Wherein D is_iThe distance between the neighbor node i and the sending node can be obtained by formula (3), wherein R is a one-hop communication range, V_iThe relative speed of the neighbor node i and the sending node can be obtained by the formula (4), V_maxThe maximum relative velocity, RSSI, that can be theoretically achieved_iThe signal intensity of the neighbor node i, and alpha, beta and gamma are distances D respectively_iRelative velocity V_iWeighted RSSI of sum signal strength_iAnd α + β + γ ═ 1.

D_i＝R′·arccos(cos(x)·cos(x_i)·cos(y_i-y)+sin(x)sin(x_i)) (3)

Wherein R' is the radius of the earth, x and y are longitude and latitude information of the sending node respectively, and x_i，y_iRespectively longitude and latitude information of the neighbor node i.

Where v is the velocity of the transmitting node, v_iAnd theta is the speed of the neighbor node i, and theta is the included angle between the driving direction of the sending node and the neighbor node i.

After the priorities of all the neighbor nodes are obtained, the priority threshold value threshold is calculated according to the formula (5).

Priority satisfies condition p in neighbor node_iNodes that are > threshold will be selected as NCN. Only the neighbor node selected as NCN is likely to become RN.

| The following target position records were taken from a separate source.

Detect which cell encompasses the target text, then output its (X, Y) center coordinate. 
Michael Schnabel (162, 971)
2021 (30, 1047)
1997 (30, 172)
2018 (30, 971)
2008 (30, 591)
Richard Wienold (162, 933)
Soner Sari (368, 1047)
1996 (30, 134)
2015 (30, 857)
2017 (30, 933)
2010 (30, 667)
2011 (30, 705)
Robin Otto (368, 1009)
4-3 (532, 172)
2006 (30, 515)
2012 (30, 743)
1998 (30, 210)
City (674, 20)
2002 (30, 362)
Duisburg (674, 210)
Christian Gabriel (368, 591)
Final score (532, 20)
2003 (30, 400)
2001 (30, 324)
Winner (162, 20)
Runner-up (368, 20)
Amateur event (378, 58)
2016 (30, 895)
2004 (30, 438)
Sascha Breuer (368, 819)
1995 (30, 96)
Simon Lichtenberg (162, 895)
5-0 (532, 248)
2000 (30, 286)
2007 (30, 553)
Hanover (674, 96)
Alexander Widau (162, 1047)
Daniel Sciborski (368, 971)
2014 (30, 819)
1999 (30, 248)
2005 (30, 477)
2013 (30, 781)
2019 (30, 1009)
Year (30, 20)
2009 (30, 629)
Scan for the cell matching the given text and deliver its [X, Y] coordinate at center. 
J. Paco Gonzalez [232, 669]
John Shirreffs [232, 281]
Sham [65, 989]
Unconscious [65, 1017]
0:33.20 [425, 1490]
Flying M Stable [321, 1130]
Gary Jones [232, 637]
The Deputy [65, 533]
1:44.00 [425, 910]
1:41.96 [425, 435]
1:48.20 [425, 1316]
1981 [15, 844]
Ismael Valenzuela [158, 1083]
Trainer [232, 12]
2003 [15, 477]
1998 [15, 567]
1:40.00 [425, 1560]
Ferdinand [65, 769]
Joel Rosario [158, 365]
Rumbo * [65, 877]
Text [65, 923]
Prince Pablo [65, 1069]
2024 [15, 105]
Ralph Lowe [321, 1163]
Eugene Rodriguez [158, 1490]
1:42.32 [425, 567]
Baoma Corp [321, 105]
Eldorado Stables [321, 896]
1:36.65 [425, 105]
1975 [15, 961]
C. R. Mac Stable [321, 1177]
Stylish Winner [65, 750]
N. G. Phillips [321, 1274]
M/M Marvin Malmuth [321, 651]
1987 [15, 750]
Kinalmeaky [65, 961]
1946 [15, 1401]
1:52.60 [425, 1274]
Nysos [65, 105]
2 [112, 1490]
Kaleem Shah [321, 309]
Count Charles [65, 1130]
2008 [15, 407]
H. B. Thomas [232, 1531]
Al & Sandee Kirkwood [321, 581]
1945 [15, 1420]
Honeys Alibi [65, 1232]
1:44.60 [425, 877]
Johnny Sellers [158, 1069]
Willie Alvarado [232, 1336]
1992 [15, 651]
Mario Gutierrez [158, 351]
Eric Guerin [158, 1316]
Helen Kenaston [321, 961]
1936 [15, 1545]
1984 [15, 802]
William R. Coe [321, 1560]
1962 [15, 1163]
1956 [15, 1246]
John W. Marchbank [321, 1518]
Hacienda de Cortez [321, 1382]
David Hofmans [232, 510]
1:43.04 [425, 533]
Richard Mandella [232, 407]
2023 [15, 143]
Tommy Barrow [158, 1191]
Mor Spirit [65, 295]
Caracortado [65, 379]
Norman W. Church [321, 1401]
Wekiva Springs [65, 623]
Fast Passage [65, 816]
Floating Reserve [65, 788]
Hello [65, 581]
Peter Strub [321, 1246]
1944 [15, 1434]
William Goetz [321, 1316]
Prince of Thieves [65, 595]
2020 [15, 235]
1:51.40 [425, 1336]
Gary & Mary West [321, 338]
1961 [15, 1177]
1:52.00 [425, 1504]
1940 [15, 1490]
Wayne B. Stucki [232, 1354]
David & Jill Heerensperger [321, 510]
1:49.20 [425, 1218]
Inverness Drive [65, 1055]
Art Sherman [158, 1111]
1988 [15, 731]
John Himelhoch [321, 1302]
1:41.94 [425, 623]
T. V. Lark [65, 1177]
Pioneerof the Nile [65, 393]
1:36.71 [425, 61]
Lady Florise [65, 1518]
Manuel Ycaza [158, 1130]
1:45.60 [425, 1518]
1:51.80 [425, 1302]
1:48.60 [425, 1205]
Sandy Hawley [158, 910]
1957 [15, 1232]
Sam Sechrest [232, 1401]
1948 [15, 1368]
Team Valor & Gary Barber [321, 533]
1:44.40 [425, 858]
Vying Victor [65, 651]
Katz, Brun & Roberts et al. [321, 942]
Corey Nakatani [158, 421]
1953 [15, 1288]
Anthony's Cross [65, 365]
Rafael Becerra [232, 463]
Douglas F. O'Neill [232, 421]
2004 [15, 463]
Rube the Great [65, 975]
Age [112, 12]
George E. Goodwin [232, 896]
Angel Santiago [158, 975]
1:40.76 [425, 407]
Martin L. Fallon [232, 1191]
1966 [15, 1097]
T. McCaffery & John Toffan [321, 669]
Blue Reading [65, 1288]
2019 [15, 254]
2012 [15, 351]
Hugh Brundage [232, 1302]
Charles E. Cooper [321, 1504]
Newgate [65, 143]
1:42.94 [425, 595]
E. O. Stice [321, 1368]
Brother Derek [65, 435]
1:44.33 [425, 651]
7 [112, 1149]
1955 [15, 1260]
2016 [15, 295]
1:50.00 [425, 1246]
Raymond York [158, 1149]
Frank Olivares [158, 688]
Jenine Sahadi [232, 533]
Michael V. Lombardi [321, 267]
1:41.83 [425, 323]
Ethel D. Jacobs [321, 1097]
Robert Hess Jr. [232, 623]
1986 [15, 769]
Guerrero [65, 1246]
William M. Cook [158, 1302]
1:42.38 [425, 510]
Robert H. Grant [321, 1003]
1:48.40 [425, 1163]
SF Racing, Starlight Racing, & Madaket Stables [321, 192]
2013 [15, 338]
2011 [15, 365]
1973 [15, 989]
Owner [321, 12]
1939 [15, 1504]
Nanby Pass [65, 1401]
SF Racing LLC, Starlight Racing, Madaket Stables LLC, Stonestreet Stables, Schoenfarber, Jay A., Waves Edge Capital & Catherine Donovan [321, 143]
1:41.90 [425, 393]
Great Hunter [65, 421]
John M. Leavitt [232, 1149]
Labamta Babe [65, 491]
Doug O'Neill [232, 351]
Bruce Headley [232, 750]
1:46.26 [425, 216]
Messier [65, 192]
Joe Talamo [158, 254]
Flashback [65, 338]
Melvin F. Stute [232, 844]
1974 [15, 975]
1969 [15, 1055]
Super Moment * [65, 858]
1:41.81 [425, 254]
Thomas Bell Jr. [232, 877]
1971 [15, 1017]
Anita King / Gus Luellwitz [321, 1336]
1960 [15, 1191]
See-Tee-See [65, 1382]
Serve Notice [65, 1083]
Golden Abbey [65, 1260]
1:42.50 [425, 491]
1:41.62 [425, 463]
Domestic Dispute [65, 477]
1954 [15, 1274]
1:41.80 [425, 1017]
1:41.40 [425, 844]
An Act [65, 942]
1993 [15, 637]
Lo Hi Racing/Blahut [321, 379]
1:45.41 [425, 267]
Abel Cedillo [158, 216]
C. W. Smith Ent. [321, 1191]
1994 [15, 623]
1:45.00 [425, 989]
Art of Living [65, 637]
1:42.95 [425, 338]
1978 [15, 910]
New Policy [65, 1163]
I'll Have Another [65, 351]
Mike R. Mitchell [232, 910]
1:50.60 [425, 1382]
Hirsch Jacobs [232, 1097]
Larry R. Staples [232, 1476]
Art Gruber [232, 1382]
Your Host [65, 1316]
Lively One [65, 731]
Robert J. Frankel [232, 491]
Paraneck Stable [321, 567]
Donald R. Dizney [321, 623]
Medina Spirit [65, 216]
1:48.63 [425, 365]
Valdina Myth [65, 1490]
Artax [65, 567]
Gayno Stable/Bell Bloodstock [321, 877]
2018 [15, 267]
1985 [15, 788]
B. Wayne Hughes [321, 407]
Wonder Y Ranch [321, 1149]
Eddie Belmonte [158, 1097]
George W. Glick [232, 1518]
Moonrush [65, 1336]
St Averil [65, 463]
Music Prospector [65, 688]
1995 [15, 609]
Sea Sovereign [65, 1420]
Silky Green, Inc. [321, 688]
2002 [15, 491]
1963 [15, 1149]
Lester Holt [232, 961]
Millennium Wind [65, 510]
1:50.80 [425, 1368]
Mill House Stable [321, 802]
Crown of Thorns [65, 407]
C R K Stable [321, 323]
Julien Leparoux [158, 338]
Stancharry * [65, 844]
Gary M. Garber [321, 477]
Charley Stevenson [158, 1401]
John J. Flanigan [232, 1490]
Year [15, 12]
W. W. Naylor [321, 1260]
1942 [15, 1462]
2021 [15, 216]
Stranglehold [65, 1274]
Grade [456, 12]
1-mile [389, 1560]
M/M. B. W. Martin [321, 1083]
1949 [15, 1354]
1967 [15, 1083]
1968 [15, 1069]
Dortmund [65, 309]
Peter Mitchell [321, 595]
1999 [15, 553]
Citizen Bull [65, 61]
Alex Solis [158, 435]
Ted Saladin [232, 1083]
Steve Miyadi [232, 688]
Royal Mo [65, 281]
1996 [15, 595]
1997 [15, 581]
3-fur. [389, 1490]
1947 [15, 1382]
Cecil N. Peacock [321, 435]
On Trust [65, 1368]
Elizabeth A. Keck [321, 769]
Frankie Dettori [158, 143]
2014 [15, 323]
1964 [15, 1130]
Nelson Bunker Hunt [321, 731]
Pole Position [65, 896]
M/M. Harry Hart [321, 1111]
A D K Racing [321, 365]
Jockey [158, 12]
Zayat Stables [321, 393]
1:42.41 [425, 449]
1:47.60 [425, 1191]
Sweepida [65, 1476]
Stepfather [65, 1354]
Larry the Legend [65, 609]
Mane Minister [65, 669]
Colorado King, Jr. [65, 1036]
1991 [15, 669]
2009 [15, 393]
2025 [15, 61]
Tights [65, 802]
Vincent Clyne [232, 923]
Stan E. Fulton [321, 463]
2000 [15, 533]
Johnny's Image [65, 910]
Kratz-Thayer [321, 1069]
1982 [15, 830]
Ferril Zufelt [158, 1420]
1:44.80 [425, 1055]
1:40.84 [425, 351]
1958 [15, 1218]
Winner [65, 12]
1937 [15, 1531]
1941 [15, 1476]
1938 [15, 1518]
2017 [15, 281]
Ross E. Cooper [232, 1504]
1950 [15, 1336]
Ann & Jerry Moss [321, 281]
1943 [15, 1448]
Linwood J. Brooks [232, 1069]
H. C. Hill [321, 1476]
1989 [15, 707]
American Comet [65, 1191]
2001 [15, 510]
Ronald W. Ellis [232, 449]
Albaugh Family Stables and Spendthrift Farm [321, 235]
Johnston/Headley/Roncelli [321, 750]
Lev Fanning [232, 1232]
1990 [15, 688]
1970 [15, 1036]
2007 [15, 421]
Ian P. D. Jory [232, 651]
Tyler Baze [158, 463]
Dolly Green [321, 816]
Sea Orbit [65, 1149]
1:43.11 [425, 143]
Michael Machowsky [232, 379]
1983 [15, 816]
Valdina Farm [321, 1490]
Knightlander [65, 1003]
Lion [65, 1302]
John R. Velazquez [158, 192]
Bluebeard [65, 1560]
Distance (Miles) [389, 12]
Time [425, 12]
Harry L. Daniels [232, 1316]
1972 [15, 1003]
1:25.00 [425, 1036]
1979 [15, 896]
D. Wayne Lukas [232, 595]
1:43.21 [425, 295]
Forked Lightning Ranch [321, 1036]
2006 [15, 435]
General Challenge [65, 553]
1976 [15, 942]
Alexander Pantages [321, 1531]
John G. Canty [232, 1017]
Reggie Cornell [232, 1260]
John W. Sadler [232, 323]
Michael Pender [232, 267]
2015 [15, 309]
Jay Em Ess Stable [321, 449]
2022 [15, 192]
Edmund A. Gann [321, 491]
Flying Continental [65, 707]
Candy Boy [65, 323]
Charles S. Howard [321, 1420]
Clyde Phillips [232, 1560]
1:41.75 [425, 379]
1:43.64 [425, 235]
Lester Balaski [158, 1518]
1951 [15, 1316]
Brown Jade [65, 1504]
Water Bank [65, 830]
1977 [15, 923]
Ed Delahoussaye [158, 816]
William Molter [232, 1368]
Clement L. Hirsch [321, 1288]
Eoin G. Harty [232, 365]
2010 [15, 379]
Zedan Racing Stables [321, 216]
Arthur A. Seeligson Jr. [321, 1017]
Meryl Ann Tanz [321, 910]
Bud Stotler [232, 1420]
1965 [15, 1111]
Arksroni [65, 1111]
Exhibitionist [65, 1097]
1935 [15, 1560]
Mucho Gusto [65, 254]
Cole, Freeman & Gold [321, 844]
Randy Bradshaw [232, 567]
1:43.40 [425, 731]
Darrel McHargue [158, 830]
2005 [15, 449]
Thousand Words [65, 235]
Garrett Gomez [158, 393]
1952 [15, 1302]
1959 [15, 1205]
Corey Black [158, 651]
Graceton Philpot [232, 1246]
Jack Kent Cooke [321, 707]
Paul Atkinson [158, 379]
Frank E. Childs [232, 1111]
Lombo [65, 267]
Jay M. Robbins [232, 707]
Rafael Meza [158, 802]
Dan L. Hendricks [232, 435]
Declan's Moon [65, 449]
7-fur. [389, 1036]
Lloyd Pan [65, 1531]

Step two: and selecting the RN. The neighbor node selected as the NCN enters a backoff waiting stage after receiving the message, the NCN counts repeated MH-WSA messages received in the backoff time, and stores neighbor node information of other NCNs carried in the message into a repeated MH-WSA data table of the NCN. After the back-off time is over, the NCN compares the own neighbor list with the repeated MH-WSA data table, and judges whether the neighbor node only belongs to the own neighbor list exists or not. If the area exists, the NCN considers that the area which is not broadcasted still exists in the communication range of the NCN, and at the moment, the NCN forwards the message to become the RN. If not, the NCN considers that all neighbor nodes in the current communication range of the NCN have received the broadcast message, and then the NCN gives up forwarding data.

A data forwarding module: the module is responsible for encapsulating and forwarding two messages, namely a Multi-hop WSA (MH-WSA) message and a Multi-hop WSM (MH-WSM) message. In order to ensure the compatibility with the standard WAVE protocol stack, the module encapsulates the fields related to the AMHB algorithm into the extension fields of the corresponding message.

An information maintenance module: the module is responsible for data maintenance work in the AMHB system and provides data support for other modules, and mainly comprises maintenance of a neighbor list, maintenance of a repeated MH-WSA data table and maintenance of a repeated MH-WSM data table.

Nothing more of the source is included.